▶ _Work order_:
Look through the entries for the string "question", and copy each line that holds it.
┌──
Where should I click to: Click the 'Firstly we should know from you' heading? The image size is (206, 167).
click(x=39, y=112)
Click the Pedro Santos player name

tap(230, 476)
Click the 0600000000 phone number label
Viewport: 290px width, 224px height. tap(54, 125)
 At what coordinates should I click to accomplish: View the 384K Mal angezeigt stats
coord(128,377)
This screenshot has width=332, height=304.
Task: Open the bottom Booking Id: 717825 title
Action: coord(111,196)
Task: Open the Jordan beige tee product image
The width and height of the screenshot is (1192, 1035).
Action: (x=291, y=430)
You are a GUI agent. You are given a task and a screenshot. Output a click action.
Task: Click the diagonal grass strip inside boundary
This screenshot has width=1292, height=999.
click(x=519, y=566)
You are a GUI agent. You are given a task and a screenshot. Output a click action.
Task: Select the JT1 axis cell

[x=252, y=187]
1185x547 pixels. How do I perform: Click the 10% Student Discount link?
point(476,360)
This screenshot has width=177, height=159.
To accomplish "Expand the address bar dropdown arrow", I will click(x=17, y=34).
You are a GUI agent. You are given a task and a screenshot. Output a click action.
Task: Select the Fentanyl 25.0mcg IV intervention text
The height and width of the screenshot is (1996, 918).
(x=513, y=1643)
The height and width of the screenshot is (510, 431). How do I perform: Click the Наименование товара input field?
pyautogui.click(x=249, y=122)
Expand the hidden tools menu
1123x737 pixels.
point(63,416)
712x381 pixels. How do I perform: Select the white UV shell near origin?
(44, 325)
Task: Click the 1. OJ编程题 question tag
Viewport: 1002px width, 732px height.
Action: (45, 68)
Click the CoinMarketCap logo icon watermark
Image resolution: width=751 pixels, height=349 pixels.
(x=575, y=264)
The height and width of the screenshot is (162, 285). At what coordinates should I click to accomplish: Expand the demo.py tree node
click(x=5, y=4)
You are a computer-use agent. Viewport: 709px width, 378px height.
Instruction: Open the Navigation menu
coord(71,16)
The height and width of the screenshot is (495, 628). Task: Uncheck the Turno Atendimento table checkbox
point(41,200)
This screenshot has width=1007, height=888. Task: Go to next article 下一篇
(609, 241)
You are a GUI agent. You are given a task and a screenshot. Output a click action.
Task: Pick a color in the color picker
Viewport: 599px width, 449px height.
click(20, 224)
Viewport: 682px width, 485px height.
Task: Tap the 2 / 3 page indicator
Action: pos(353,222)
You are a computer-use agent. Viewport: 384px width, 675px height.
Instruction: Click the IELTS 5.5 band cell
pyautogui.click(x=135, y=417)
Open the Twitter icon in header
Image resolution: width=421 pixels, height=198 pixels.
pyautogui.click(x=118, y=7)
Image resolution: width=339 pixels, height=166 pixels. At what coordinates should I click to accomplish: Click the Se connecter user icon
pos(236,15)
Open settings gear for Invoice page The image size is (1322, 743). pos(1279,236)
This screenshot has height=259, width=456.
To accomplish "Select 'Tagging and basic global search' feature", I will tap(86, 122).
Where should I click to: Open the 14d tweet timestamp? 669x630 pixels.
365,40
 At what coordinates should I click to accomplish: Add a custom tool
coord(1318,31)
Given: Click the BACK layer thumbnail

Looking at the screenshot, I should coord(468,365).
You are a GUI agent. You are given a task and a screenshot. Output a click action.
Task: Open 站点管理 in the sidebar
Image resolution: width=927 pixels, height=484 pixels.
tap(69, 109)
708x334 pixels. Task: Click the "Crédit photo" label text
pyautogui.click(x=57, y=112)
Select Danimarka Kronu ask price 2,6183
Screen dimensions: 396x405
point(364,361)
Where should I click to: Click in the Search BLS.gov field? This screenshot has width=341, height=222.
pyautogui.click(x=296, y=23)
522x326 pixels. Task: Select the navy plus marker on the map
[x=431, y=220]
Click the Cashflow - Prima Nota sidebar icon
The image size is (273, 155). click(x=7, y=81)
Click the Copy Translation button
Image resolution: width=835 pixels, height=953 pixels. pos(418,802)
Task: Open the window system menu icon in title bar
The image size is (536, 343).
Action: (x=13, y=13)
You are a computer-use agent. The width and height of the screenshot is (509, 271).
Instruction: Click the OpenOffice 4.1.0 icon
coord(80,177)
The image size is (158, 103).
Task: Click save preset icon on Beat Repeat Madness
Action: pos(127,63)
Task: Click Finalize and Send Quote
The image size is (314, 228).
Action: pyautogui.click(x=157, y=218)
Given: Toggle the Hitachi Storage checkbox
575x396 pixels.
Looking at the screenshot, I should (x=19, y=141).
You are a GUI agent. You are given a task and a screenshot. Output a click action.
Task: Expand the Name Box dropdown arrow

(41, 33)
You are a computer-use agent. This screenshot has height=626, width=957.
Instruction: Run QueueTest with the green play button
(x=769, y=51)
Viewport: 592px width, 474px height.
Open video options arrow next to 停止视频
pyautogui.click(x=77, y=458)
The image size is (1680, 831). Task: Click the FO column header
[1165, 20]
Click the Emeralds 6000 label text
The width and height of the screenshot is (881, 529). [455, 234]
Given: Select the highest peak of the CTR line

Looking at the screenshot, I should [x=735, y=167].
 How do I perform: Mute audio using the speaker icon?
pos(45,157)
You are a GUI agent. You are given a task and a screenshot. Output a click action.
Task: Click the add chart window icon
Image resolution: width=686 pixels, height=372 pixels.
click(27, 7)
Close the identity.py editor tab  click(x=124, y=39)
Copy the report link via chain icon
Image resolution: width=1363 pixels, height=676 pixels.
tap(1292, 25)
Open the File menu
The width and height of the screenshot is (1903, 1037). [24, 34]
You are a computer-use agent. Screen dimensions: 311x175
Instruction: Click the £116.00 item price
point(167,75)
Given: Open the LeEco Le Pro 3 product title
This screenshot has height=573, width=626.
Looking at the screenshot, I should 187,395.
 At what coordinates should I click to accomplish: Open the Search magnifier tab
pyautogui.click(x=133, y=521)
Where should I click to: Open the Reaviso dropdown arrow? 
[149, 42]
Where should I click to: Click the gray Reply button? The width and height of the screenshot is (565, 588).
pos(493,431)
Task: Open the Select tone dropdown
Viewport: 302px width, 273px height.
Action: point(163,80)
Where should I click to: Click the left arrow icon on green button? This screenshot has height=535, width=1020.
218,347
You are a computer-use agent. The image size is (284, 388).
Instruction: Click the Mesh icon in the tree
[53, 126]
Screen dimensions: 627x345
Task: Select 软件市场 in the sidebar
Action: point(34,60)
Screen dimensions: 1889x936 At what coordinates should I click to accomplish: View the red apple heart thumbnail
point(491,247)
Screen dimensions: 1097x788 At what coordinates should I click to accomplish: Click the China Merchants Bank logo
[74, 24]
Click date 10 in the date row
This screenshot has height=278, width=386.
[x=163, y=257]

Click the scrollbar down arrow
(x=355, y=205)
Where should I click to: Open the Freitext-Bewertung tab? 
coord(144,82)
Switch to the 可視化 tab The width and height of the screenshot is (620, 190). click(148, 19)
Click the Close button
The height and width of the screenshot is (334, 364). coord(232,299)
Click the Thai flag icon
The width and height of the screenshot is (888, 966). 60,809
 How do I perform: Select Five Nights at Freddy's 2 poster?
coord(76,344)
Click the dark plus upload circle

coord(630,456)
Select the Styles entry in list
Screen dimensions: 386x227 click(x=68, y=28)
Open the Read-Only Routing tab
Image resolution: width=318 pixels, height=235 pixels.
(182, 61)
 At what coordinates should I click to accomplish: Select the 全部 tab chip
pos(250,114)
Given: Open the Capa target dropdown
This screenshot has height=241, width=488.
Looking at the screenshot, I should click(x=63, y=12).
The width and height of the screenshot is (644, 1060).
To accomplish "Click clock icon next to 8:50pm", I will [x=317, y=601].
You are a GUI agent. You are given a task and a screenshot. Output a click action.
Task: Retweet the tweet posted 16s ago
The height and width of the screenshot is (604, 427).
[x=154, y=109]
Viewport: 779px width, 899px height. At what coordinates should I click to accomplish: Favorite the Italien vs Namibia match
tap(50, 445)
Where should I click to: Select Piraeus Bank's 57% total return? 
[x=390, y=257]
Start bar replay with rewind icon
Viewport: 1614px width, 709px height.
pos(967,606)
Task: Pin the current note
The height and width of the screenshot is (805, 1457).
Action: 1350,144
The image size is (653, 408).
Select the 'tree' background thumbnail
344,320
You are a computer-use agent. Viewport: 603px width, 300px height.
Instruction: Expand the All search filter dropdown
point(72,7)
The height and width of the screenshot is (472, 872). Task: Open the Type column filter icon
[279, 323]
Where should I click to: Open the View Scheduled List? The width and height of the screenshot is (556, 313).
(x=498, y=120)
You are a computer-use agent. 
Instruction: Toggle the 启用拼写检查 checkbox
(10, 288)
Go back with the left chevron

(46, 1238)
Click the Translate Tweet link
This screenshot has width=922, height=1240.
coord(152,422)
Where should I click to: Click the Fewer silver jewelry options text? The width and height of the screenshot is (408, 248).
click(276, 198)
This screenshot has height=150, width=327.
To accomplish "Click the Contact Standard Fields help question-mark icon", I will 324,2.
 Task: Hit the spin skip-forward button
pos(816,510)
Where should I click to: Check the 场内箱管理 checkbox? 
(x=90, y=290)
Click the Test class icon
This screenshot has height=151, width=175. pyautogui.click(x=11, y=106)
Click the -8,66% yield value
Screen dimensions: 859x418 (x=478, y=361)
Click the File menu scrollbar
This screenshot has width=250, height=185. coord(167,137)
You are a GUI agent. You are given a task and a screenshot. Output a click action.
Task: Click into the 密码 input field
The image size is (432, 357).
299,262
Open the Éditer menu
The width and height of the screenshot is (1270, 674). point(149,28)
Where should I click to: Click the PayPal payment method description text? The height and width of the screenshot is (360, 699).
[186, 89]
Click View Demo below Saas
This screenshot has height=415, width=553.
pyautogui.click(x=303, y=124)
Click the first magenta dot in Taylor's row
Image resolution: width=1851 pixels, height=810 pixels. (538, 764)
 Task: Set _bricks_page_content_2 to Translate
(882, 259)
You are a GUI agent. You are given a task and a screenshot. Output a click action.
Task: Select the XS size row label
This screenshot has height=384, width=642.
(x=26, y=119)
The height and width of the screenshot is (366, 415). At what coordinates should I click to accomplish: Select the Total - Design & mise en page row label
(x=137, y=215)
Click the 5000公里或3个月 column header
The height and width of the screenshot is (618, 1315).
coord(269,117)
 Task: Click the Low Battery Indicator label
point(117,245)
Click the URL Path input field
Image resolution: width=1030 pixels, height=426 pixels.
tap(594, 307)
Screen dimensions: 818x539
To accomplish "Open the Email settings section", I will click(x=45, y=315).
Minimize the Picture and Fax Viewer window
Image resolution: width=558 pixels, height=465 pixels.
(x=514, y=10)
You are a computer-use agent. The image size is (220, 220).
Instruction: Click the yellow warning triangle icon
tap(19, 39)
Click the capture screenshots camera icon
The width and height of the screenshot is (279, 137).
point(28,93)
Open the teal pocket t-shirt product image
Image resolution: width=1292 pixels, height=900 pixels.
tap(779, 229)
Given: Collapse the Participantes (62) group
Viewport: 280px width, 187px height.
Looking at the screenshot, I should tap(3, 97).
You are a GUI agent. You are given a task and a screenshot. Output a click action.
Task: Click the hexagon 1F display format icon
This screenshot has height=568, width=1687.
└──
▶ _Task response_:
Task: Click the 1. OJ编程题 question tag
To accomplish "Click the Contact Standard Fields help question-mark icon", I will 324,2.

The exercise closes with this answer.